江湖上的庄先生不少,够得上格令俞瑞如此称呼的却不多。他心下忆起一个人来,打了个寒蝉——问题是,这个人何须和俞瑞来谈生意?
也不知俞瑞先前说的是什么,只听那“庄先生”正不客气地笑了笑,道,彼此彼此。不知道庄某先前的提议,俞兄考虑得如何?
提议?凌厉心道。这么说倒不是谈买卖了。只听俞瑞哈哈一笑,道,俞某不正是与庄先生商谈此事来的么?倒想借问先生,倘若我们两会合并,究竟于你我又有什么好处呢?

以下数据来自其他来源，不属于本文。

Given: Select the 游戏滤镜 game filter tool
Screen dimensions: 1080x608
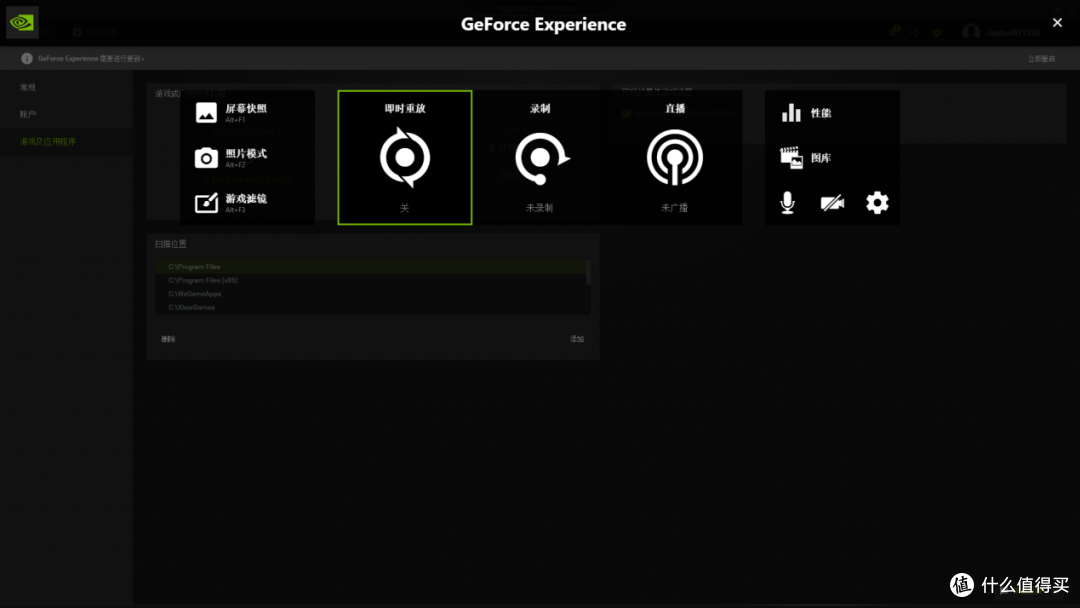Looking at the screenshot, I should click(204, 201).
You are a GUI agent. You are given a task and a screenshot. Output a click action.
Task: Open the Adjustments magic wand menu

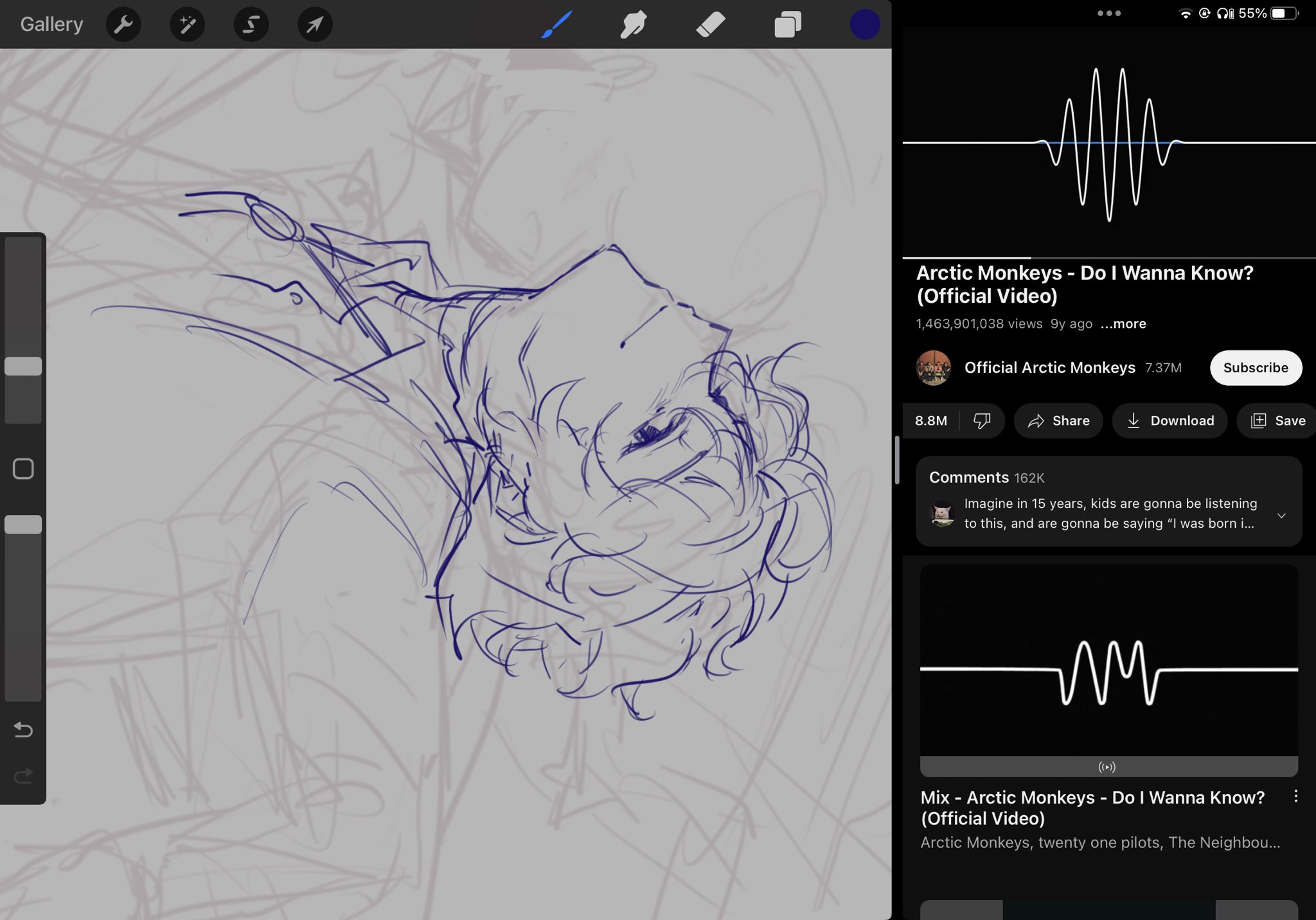coord(187,24)
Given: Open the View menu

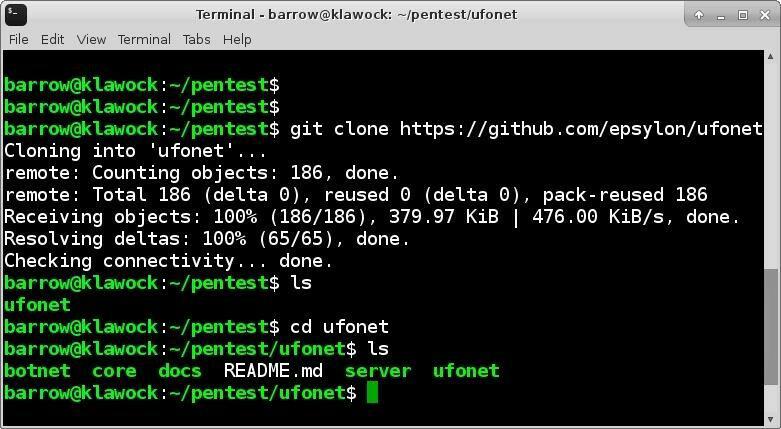Looking at the screenshot, I should click(91, 39).
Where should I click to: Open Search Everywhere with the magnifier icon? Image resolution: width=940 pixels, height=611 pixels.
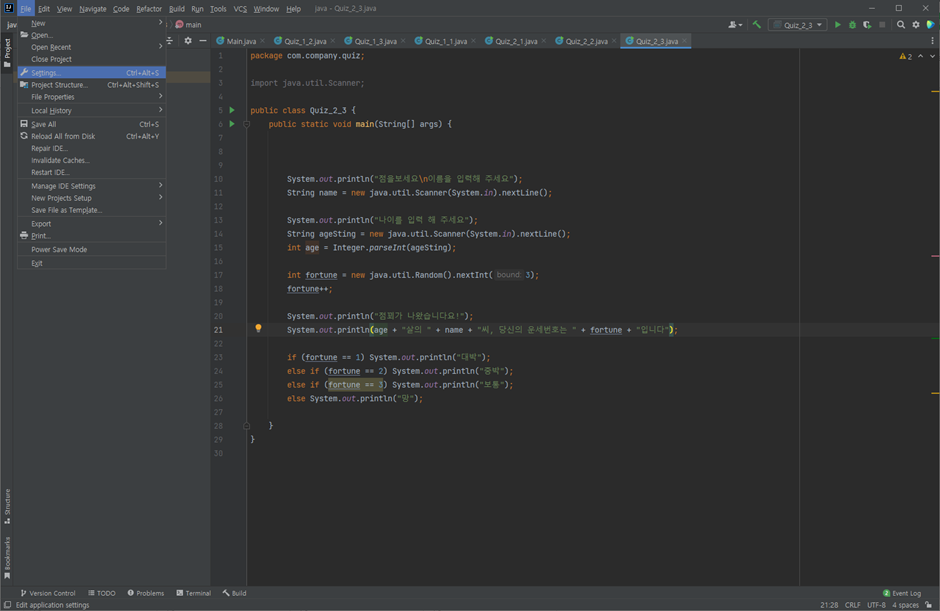[902, 24]
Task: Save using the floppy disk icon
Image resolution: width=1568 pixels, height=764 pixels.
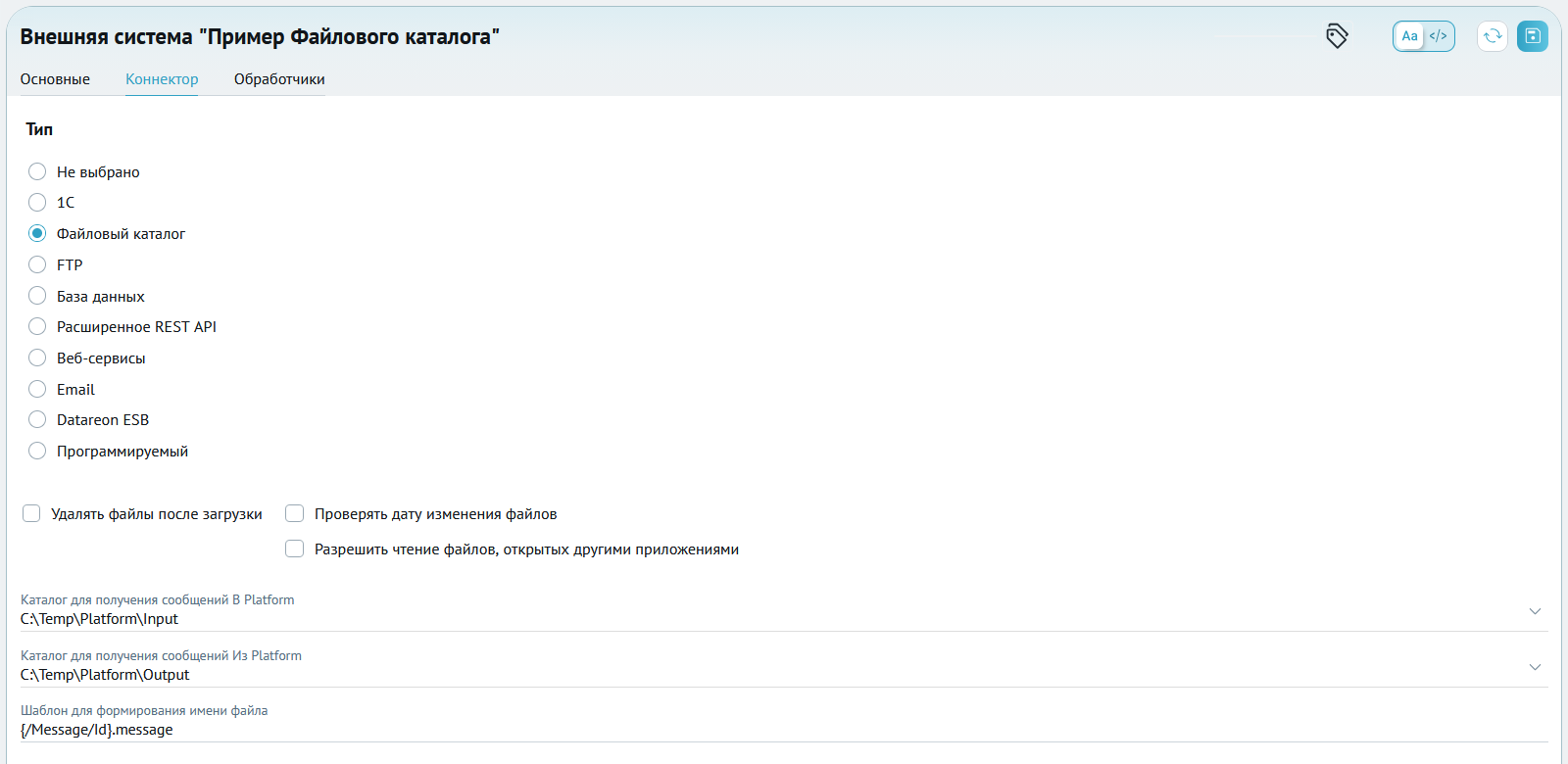Action: click(x=1533, y=36)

凌厉心下一凉,已确信了自己适才的推测:原来这庄先生,果然是淮南会的老大庄劼。只听庄劼道,好处自然不少。不管做哪一行,不外乎抢个生意。你我争来争去这么多年,大家都讨不了好,谁也没真压过了谁,反而鹬蚌相争,叫一些小门小会夺去了不少生意。这夺去的一者是嫌我们价钱太高,二者也怕与我们一方做了生意,会与另一方交了恶。若是合并了,则无此虞。
这个好处自是人人都会说,只是……若不合并,坏处咱们两家分;若并了,好处只一家占得——该是淮南得还是黑竹得?再说,黑竹淮南交恶多年,难说真能前嫌尽释。现在争生意,还可说是两会相争,等到合并了这自家与自家争起来,更贻笑大方了么不是。
那依俞兄的意思,该当如何?庄劼的口气有几分讥讽。
俞瑞大笑道,咱们也是老交情了,俞某明人不说暗话,这两会合并我是没意见,只有一个条件,就是这新会的头把交椅给我,第二把副位让你,不知庄兄意下如何?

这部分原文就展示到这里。